International Chimney was founded about 80 years ago to build smokestacks for steel mills along the Great Lakes. The company still specializes in industrial chimneys and stacks, but has carved out quite a niche in moving historic structures, including lighthouses. In addition to the Highland and Nauset lights, the company also relocated the Southeast Light on Block Island, the Cape Hatteras Light in North Carolina, the Sankaty Head Light on Nantucket in 2007, and Gay Head Light on Martha’s Vineyard in 2015.
“Historical structure moves and restorations are about 20 percent of the business of International Chimney, but 100 percent of the fun,” said Joseph J. Jakubik, manager of the company’s historical preservation division. While a lighthouse has few doors and windows—which are typically the weak links in a building move—its vertical shape creates a concentrated load, that is, more pounds per square foot of pressure, Jakubik explains.
Highland Light was by far the heavier of the two lights, with an estimated weight of between 400 and 500 tons to Nauset’s 90 tons. Work began in June of 1996. After the lighthouse was braced and reinforced—a process Jakubik likened to “putting it in a girdle”—the ground around the light was excavated. The staircase was suspended from above and the floor removed. Then holes were cut into the foundation, steel lift beams were inserted, hydraulic jacks were installed, and the light was lifted. Roll beams and rollers were slipped underneath, and large pneumatic jacks began to slowly push the structure forward.
According to North Truro resident Dave Spang, the process was painstakingly slow. Spang is a former Cape Cod National Seashore interpreter who was occasionally assigned to work at the site during the move to explain to visitors what was going on. “Visitors would ask, ‘When is it going to move?’ and I’d tell them, ‘It’s moving now.’ It was like watching grass grow.”

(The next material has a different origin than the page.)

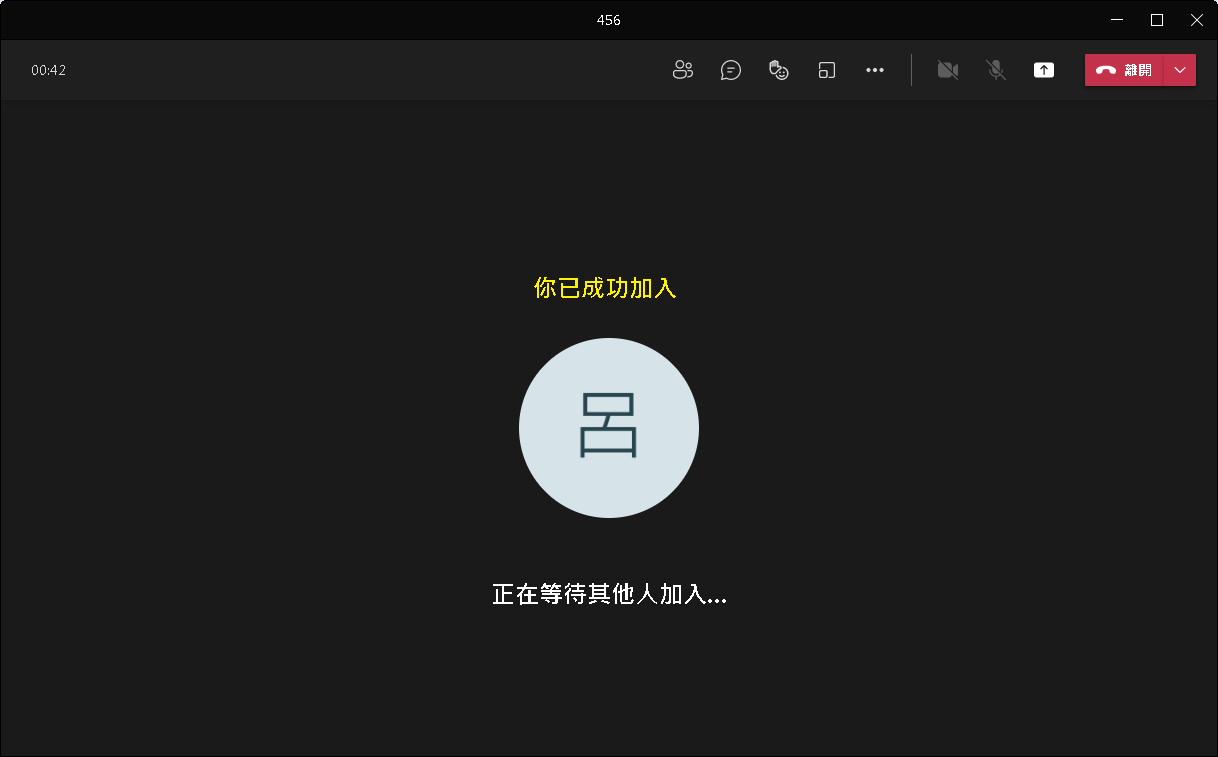
Task: Unmute the microphone
Action: (996, 70)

One of Spang’s most vivid memories is of workers lubricating the steel beams with Ivory soap; they went through “cases and cases” of the stuff. “Each time they pushed it would only go 5 or 6 feet,” Spang says, “The workers would get down and rub the I-beams with Ivory soap.”
The all-masonry structure was very unbalanced because of the attached lightkeeper’s quarters, Jakubik says. “The keeper’s quarters had a light footprint and the tower had a heavy footprint. The trick was to keep everything level while it was moving.” Also, due to the weight and the type of rollers used, the lighthouse could only be moved in a straight line. “Right off the bat, we had to aim it where it was going,” Jakubik says. “There was no steering involved.”